GIVEN REQUEST => Copy the material below line for line, with no changes.

--- start of ROWS ---

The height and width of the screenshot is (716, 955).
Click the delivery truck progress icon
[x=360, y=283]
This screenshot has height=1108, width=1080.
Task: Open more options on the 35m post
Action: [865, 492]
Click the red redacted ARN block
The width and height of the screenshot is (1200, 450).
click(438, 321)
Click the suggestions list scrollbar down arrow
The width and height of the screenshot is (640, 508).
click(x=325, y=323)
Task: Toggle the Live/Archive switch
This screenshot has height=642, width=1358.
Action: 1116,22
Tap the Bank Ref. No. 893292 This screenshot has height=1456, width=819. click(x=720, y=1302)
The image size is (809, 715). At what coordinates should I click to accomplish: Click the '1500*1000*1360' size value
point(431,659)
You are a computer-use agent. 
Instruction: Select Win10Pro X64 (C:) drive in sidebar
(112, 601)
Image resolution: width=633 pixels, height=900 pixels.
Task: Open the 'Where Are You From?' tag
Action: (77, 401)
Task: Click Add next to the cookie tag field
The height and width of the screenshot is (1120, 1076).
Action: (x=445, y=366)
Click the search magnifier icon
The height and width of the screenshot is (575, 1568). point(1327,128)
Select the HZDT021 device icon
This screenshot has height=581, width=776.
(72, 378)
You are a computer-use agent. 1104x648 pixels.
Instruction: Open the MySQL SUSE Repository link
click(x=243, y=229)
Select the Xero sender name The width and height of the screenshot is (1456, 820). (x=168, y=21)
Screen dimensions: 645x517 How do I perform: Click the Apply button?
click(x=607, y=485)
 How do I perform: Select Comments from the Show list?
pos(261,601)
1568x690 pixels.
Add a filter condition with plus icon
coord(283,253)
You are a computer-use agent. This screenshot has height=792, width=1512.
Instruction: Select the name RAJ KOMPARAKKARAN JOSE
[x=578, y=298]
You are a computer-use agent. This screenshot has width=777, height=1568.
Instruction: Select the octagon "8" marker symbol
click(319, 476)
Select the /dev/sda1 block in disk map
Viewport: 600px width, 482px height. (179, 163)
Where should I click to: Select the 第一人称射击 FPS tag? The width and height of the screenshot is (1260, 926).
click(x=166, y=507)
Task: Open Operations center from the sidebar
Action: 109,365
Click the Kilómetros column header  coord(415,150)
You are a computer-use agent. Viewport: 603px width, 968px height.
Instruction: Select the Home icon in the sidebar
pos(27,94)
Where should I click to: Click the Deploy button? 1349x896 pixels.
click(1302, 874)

--- end of ROWS ---

RESULT BELOW =>
The height and width of the screenshot is (716, 955).
Click the delivery truck progress icon
[x=360, y=283]
This screenshot has height=1108, width=1080.
Task: Open more options on the 35m post
Action: [865, 492]
Click the red redacted ARN block
The width and height of the screenshot is (1200, 450).
click(438, 321)
Click the suggestions list scrollbar down arrow
The width and height of the screenshot is (640, 508).
click(x=325, y=323)
Task: Toggle the Live/Archive switch
This screenshot has height=642, width=1358.
Action: 1116,22
Tap the Bank Ref. No. 893292 This screenshot has height=1456, width=819. click(x=720, y=1302)
The image size is (809, 715). At what coordinates should I click to accomplish: Click the '1500*1000*1360' size value
point(431,659)
You are a computer-use agent. 
Instruction: Select Win10Pro X64 (C:) drive in sidebar
(112, 601)
Image resolution: width=633 pixels, height=900 pixels.
Task: Open the 'Where Are You From?' tag
Action: (77, 401)
Task: Click Add next to the cookie tag field
The height and width of the screenshot is (1120, 1076).
Action: (x=445, y=366)
Click the search magnifier icon
The height and width of the screenshot is (575, 1568). point(1327,128)
Select the HZDT021 device icon
This screenshot has height=581, width=776.
(72, 378)
You are a computer-use agent. 1104x648 pixels.
Instruction: Open the MySQL SUSE Repository link
click(x=243, y=229)
Select the Xero sender name The width and height of the screenshot is (1456, 820). (x=168, y=21)
Screen dimensions: 645x517 How do I perform: Click the Apply button?
click(x=607, y=485)
 How do I perform: Select Comments from the Show list?
pos(261,601)
1568x690 pixels.
Add a filter condition with plus icon
coord(283,253)
You are a computer-use agent. This screenshot has height=792, width=1512.
Instruction: Select the name RAJ KOMPARAKKARAN JOSE
[x=578, y=298]
You are a computer-use agent. This screenshot has width=777, height=1568.
Instruction: Select the octagon "8" marker symbol
click(319, 476)
Select the /dev/sda1 block in disk map
Viewport: 600px width, 482px height. (179, 163)
Where should I click to: Select the 第一人称射击 FPS tag? The width and height of the screenshot is (1260, 926).
click(x=166, y=507)
Task: Open Operations center from the sidebar
Action: 109,365
Click the Kilómetros column header  coord(415,150)
You are a computer-use agent. Viewport: 603px width, 968px height.
Instruction: Select the Home icon in the sidebar
pos(27,94)
Where should I click to: Click the Deploy button? 1349x896 pixels.
click(1302, 874)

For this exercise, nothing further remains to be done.